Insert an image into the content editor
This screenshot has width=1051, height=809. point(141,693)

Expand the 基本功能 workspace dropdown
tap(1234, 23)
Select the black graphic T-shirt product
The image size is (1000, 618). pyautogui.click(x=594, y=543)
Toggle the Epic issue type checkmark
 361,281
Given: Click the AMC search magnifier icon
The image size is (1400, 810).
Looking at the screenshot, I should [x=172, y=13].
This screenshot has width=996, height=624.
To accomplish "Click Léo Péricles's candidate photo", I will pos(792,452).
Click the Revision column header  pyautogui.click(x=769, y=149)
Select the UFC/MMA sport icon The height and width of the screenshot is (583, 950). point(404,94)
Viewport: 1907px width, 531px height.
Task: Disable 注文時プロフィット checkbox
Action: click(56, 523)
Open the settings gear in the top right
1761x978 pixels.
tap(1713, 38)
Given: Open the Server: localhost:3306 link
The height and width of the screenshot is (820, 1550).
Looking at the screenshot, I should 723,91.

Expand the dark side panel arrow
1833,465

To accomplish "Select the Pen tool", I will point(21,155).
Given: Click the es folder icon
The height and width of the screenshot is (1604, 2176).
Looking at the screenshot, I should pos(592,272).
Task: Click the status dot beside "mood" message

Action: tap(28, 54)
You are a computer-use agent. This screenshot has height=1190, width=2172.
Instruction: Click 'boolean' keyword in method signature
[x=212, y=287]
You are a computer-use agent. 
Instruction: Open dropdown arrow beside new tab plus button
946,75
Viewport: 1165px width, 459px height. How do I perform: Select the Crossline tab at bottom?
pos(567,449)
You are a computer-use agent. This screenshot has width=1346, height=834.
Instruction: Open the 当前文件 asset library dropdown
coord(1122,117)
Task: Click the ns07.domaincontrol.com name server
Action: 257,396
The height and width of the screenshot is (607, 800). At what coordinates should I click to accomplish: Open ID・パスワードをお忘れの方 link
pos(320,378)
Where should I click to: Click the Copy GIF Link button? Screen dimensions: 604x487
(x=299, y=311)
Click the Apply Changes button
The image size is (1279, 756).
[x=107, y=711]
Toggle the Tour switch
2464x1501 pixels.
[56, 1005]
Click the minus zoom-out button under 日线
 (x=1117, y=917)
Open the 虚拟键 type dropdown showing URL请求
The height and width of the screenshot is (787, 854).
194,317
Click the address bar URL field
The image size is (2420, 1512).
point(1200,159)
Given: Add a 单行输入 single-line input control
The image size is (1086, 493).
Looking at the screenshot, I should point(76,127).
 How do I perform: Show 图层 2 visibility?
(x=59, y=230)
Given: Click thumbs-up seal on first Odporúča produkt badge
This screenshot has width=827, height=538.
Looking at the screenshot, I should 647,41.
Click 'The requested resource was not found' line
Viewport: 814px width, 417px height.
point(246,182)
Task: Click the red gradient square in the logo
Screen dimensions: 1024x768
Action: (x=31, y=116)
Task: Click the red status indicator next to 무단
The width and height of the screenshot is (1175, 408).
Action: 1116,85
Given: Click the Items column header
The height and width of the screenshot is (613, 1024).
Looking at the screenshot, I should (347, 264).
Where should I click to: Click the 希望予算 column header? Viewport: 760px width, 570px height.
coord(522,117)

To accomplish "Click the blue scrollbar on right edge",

### Requirements
In all the rows above, switch "column header" to "column heading" and leave everything else unchanged.

### Solution below
Insert an image into the content editor
This screenshot has width=1051, height=809. point(141,693)

Expand the 基本功能 workspace dropdown
tap(1234, 23)
Select the black graphic T-shirt product
The image size is (1000, 618). pyautogui.click(x=594, y=543)
Toggle the Epic issue type checkmark
 361,281
Given: Click the AMC search magnifier icon
The image size is (1400, 810).
Looking at the screenshot, I should [x=172, y=13].
This screenshot has width=996, height=624.
To accomplish "Click Léo Péricles's candidate photo", I will pos(792,452).
Click the Revision column heading  pyautogui.click(x=769, y=149)
Select the UFC/MMA sport icon The height and width of the screenshot is (583, 950). point(404,94)
Viewport: 1907px width, 531px height.
Task: Disable 注文時プロフィット checkbox
Action: click(56, 523)
Open the settings gear in the top right
1761x978 pixels.
tap(1713, 38)
Given: Open the Server: localhost:3306 link
The height and width of the screenshot is (820, 1550).
Looking at the screenshot, I should 723,91.

Expand the dark side panel arrow
1833,465

To accomplish "Select the Pen tool", I will point(21,155).
Given: Click the es folder icon
The height and width of the screenshot is (1604, 2176).
Looking at the screenshot, I should pos(592,272).
Task: Click the status dot beside "mood" message

Action: tap(28, 54)
You are a computer-use agent. This screenshot has height=1190, width=2172.
Instruction: Click 'boolean' keyword in method signature
[x=212, y=287]
You are a computer-use agent. 
Instruction: Open dropdown arrow beside new tab plus button
946,75
Viewport: 1165px width, 459px height. How do I perform: Select the Crossline tab at bottom?
pos(567,449)
You are a computer-use agent. This screenshot has width=1346, height=834.
Instruction: Open the 当前文件 asset library dropdown
coord(1122,117)
Task: Click the ns07.domaincontrol.com name server
Action: 257,396
The height and width of the screenshot is (607, 800). At what coordinates should I click to accomplish: Open ID・パスワードをお忘れの方 link
pos(320,378)
Where should I click to: Click the Copy GIF Link button? Screen dimensions: 604x487
(x=299, y=311)
Click the Apply Changes button
The image size is (1279, 756).
[x=107, y=711]
Toggle the Tour switch
2464x1501 pixels.
[56, 1005]
Click the minus zoom-out button under 日线
 (x=1117, y=917)
Open the 虚拟键 type dropdown showing URL请求
The height and width of the screenshot is (787, 854).
194,317
Click the address bar URL field
The image size is (2420, 1512).
point(1200,159)
Given: Add a 单行输入 single-line input control
The image size is (1086, 493).
Looking at the screenshot, I should point(76,127).
 How do I perform: Show 图层 2 visibility?
(x=59, y=230)
Given: Click thumbs-up seal on first Odporúča produkt badge
This screenshot has width=827, height=538.
Looking at the screenshot, I should 647,41.
Click 'The requested resource was not found' line
Viewport: 814px width, 417px height.
point(246,182)
Task: Click the red gradient square in the logo
Screen dimensions: 1024x768
Action: (x=31, y=116)
Task: Click the red status indicator next to 무단
The width and height of the screenshot is (1175, 408).
Action: 1116,85
Given: Click the Items column heading
The height and width of the screenshot is (613, 1024).
Looking at the screenshot, I should (347, 264).
Where should I click to: Click the 希望予算 column heading? Viewport: 760px width, 570px height.
coord(522,117)

To accomplish "Click the blue scrollbar on right edge",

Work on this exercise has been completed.